Network Utilities allows for viewing devices and systems on network, connecting to remote systems, mapping network drives, network monitoring, and more.

Norton Commander is little changed from previous versions, and includes file compression/de-compression of various formats, network utilities access, disk cleanup, files and folder compare, FTP connection management, and more.

The last Windows version of Norton Commander was 2.01.

==Norton Commander for OS/2==
Version 1.0 was released in December 1992. It supports OS/2 2.0 with HPFS or FAT file system.

It does not include the command prompt found in other versions of Norton Commander.

In June 1993, Symantec lowered the price of Norton Commander for OS/2 to $49, and soon ceased sales.

==Reception==
InfoWorld in January 1988 noted that Norton Commander version 1.0 had not changed since its introduction but was still "way ahead of the pack". The magazine cited its speed, small memory use, ability to compare two directories at once, and intuitive user interface without a directory tree. BYTE in January 1989 listed Norton Commander 2.0 for DOS as among the "Distinction" winners of the BYTE Awards, stating that "navigating through a crowded hard disk is a breeze".

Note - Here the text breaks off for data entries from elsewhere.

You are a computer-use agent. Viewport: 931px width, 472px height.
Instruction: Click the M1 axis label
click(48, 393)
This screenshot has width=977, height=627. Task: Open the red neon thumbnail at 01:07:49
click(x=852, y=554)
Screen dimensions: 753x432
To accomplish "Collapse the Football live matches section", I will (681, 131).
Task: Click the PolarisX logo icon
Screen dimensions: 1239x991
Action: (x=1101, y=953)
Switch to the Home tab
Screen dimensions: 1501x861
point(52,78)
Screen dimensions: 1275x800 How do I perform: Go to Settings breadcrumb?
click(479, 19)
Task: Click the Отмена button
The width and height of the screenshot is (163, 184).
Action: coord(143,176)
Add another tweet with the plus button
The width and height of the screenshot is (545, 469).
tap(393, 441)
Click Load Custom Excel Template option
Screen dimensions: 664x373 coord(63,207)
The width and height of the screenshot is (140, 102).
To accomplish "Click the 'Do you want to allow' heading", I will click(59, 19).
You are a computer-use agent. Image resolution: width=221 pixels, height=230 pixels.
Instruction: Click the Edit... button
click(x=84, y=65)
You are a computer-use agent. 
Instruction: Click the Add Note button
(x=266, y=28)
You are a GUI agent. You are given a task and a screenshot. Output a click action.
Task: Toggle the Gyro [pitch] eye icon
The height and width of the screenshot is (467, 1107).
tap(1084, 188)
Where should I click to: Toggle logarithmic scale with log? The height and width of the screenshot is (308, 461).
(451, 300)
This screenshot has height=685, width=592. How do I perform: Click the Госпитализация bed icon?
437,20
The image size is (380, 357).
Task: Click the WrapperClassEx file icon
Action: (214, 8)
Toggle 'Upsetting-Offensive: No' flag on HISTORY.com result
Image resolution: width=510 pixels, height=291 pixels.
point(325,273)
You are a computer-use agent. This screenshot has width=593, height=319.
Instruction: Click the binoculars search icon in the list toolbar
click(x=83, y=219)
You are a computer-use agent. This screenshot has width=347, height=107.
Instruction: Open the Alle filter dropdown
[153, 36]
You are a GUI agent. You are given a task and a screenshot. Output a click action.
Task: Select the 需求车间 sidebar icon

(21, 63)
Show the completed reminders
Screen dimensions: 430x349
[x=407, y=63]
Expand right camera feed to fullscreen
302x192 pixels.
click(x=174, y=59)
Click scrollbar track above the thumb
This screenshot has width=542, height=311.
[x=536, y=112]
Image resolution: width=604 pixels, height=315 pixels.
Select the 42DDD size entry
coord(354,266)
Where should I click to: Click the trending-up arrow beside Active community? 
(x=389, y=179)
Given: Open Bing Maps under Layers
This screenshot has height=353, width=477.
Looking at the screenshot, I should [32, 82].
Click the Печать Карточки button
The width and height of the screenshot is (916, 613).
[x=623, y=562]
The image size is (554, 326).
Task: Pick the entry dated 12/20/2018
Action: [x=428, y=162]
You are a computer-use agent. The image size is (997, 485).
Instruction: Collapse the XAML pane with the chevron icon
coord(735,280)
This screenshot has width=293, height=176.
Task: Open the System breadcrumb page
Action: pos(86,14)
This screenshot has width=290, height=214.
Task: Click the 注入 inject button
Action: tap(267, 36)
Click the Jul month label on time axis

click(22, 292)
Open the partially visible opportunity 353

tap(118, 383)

==Norton Commander-inspired software==

There are many programs that follow the style of Norton Commander as created by John Socha. Examples are:

Stereo Shell v.S4.10 for DOS

- ACE Archiver for DOS in the first versions had a NC-inspired interactive interface
- Altap Salamander for Windows
- BeFAR for BeOS
- Commander One for macOS
- Demos Commander for Unix and Linux
- Directory Opus for Amiga (1990) and Windows (2001)
- DOS Command Center (DCC) DOS and Win95 versions
- DOS Navigator for DOS
- Double Commander for Windows and Linux
- FAR Manager for Windows, OSX and Linux
- fman for Windows, Mac and Linux
- Ghost Commander for Android systems
- GNOME Commander for Unix-like systems
- HiFile for Windows, Mac and Linux
- Krusader for Unix-like systems
- Midnight Commander for Unix-like systems (including macOS) and Windows
- muCommander for Java platform
- Music on Console for Unix-like systems; actually a music player
- PowerDesk by Avanquest, of which an evaluation version of Version 4 is included in Microsoft's Windows NT 4.0 Resource Kits
- Stereo Shell for DOS
- The DOS Controller by Søren Kragh
- Total Commander for Windows
- Volkov Commander for DOS
- WinNC for Windows 10
- RAR archive manager used to have Norton Commander-like interface, the last version with that interactive file manager interface look-alike was DOS version 2.50
- Xfolders for OS X

== References in popular culture ==

- Norton Commander is a song released by the Montreal indie group, Men I Trust. While the song contains no literal references to the Norton Commander file manager, it is speculated that the song's subject matter of comfort and familiarity relate to the familiarity and reliability of the software.